WHAT IS REQUIRED
For the material below, state how many lines have the word "input" in them, with no other words.

RECORDED DATA

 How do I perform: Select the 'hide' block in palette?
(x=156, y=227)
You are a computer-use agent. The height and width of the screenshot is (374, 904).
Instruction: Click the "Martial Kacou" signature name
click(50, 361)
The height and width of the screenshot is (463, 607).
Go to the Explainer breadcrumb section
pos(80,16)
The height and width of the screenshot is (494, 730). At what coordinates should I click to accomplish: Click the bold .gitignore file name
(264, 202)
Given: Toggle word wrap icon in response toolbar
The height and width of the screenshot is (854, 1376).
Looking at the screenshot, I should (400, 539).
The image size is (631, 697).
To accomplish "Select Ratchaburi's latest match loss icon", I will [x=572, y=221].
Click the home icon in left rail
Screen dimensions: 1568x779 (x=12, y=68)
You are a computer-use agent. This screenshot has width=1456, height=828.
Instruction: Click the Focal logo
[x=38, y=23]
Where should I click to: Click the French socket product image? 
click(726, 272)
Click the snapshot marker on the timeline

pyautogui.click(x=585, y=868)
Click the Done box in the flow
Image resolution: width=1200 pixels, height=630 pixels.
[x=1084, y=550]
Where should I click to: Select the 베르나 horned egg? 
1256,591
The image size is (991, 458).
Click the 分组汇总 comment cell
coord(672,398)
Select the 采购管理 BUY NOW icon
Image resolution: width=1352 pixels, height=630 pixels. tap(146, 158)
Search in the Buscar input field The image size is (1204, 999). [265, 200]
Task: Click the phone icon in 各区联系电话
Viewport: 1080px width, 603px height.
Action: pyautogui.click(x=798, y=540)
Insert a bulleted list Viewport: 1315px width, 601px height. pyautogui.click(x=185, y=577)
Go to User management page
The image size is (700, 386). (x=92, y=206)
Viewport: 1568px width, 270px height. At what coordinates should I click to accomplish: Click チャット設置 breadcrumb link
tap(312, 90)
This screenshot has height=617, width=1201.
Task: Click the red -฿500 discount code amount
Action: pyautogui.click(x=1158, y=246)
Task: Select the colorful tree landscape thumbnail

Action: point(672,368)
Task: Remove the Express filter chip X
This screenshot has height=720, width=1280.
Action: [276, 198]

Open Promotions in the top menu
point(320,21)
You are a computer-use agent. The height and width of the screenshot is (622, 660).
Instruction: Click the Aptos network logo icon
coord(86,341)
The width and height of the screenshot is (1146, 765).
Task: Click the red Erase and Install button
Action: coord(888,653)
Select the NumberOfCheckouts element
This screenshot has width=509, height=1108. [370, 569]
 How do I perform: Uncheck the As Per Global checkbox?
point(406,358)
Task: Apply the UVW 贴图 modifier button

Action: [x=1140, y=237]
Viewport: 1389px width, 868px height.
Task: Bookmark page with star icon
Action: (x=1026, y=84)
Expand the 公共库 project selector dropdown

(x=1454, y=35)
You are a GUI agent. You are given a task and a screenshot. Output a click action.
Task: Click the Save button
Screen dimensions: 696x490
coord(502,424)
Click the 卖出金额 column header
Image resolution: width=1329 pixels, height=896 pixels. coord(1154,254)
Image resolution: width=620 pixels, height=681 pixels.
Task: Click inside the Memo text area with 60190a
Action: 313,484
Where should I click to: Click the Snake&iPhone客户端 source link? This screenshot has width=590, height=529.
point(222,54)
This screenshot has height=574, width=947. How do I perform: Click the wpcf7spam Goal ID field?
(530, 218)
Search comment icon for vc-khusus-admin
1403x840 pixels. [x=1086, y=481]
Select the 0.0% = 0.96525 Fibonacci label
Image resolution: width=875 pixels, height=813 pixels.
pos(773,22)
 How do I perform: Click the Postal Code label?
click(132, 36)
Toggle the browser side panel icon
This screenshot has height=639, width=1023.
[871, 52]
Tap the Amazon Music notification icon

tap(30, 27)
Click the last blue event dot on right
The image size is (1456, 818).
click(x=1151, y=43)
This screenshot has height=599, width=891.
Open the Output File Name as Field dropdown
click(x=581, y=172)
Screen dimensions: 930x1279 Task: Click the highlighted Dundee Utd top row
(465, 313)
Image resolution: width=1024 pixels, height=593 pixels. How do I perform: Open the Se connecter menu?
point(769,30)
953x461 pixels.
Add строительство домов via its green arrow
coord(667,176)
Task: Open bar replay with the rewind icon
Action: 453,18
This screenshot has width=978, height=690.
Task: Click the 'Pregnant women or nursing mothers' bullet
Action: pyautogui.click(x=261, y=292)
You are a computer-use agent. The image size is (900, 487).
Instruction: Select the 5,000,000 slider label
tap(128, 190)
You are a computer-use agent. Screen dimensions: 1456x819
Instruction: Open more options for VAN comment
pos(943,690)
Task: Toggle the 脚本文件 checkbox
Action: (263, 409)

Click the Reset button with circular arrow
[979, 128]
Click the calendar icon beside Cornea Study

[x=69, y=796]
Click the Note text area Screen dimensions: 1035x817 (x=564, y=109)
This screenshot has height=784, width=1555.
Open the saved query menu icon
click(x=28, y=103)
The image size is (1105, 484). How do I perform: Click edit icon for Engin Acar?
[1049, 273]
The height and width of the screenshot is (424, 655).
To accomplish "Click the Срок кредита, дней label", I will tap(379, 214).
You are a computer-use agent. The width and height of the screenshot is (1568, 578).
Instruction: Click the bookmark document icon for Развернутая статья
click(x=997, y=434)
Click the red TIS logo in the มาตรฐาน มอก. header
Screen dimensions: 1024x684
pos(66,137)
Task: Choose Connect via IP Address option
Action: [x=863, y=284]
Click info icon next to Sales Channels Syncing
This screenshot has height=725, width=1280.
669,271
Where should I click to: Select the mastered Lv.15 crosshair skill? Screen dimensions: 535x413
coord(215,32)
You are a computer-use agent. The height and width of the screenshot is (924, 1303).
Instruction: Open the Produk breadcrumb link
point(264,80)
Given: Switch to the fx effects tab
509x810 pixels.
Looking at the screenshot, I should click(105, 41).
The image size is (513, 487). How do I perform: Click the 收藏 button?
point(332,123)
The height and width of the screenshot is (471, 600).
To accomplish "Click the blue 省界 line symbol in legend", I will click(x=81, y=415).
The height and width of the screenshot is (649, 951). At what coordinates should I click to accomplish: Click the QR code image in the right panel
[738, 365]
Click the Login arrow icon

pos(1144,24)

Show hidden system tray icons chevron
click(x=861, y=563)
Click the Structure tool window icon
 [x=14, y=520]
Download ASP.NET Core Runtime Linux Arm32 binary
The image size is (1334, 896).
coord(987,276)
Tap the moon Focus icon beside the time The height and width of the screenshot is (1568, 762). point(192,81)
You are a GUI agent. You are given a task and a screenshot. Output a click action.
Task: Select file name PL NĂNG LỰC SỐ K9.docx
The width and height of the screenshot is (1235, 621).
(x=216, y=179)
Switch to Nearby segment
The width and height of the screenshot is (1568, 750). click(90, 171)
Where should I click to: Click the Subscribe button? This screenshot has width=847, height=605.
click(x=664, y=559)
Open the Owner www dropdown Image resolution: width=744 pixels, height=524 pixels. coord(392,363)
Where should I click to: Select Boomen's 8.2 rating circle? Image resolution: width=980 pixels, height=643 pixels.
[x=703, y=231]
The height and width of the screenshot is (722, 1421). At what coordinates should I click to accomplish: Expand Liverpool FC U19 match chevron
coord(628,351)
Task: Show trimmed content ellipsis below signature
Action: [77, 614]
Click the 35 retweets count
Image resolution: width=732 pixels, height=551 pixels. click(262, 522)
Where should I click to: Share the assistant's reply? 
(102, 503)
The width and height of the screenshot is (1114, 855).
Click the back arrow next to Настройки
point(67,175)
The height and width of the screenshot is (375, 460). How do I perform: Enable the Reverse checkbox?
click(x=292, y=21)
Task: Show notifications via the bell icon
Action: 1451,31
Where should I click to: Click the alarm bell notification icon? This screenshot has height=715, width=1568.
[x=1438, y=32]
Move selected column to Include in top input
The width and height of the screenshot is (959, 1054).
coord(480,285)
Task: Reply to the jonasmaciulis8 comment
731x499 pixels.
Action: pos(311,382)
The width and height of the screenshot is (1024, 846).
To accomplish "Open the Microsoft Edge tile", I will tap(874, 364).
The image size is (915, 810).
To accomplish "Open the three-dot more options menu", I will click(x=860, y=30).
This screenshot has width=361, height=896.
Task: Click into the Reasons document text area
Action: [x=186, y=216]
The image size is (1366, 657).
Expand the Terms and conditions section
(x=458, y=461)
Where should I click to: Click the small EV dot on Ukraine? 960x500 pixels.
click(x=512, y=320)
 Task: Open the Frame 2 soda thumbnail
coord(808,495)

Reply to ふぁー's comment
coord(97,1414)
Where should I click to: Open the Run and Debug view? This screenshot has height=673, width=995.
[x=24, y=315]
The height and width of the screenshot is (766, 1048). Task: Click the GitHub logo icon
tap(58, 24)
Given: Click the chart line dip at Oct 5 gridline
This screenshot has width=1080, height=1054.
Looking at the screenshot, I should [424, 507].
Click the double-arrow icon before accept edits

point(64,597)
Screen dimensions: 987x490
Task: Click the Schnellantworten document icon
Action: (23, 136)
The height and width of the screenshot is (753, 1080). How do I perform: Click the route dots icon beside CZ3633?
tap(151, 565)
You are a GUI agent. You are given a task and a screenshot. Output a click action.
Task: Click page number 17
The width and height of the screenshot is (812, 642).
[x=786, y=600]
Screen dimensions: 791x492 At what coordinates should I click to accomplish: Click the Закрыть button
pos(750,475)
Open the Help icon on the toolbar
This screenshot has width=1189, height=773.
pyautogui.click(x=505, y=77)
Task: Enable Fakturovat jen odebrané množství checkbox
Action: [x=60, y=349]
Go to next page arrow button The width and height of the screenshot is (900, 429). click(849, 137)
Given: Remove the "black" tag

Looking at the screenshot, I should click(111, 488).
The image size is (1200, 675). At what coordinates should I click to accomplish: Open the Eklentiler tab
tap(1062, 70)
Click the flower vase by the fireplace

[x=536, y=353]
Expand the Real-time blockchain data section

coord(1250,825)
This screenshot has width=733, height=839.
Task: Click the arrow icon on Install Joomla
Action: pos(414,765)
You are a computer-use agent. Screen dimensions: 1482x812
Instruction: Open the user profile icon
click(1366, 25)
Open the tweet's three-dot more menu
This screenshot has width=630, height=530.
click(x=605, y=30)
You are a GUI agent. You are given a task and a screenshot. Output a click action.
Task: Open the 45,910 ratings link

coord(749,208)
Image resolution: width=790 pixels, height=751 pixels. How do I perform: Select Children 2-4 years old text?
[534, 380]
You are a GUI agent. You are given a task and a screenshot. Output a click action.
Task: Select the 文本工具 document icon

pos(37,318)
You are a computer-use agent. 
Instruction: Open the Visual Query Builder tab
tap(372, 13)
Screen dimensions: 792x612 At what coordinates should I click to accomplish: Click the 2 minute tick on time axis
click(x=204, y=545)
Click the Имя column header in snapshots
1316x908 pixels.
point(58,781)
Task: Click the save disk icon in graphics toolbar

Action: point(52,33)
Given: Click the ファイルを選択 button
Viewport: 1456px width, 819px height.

ANSWER TO THIS PROBLEM
2